--- START ---

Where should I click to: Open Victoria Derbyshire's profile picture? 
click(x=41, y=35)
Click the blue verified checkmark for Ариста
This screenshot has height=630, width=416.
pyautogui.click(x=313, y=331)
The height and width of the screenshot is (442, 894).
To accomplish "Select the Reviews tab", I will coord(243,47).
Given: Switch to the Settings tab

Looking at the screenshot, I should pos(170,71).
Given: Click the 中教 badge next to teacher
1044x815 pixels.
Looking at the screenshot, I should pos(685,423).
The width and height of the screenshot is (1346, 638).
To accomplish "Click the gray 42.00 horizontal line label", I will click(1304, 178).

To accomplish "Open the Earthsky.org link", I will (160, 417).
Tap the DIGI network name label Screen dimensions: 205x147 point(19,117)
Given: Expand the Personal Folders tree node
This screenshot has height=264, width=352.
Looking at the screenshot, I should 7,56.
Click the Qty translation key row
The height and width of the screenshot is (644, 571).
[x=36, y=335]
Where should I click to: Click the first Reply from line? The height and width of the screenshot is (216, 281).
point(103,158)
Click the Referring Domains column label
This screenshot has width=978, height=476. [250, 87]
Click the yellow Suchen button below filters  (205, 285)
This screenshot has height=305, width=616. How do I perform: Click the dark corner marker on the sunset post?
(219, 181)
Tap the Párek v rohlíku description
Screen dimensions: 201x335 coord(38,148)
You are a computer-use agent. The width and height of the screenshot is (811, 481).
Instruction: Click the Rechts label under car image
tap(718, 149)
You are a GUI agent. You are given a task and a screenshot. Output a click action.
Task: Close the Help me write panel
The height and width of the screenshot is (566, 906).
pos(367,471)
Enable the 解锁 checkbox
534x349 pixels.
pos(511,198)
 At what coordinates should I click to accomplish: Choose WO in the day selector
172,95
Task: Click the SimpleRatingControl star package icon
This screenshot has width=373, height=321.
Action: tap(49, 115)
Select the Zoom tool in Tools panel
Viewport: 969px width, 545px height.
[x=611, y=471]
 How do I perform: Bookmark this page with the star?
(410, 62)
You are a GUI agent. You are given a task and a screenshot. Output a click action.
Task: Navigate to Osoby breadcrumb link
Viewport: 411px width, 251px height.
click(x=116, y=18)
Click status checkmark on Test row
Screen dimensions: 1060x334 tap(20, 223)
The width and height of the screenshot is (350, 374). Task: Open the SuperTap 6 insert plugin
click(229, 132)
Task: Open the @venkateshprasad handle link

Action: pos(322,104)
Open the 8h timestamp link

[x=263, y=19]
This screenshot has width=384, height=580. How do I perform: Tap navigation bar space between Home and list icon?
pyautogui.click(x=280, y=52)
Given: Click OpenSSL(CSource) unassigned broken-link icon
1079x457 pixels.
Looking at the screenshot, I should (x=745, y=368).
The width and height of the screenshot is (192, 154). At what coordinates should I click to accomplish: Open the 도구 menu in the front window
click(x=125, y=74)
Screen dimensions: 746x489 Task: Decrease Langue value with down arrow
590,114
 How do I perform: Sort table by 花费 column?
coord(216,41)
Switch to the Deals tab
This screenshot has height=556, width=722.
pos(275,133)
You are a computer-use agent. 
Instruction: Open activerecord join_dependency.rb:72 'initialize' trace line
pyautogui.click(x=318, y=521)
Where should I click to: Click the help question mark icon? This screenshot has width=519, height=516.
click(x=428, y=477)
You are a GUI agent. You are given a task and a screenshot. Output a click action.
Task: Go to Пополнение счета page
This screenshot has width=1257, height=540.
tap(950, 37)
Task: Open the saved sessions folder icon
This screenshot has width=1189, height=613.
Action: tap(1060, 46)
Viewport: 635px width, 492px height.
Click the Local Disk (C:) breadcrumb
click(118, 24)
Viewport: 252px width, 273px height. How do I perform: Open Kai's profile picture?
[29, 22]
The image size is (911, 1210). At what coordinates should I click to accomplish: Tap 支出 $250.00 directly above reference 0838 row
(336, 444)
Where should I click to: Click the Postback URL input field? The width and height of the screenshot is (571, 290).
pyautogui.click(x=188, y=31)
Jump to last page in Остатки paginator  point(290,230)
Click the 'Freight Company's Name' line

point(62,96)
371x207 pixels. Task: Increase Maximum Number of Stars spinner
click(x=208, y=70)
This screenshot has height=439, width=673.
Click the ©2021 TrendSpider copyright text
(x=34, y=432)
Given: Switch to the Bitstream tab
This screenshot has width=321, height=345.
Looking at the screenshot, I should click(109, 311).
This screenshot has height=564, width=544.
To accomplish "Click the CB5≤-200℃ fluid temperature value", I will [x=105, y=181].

--- END ---

> [ACTIVITY] Go through the entries and report every line with the string "will".

> [ANSWER BELOW]
To accomplish "Select the Reviews tab", I will coord(243,47).
To accomplish "Click the gray 42.00 horizontal line label", I will click(1304, 178).
To accomplish "Open the Earthsky.org link", I will (160, 417).
To accomplish "Click the CB5≤-200℃ fluid temperature value", I will [x=105, y=181].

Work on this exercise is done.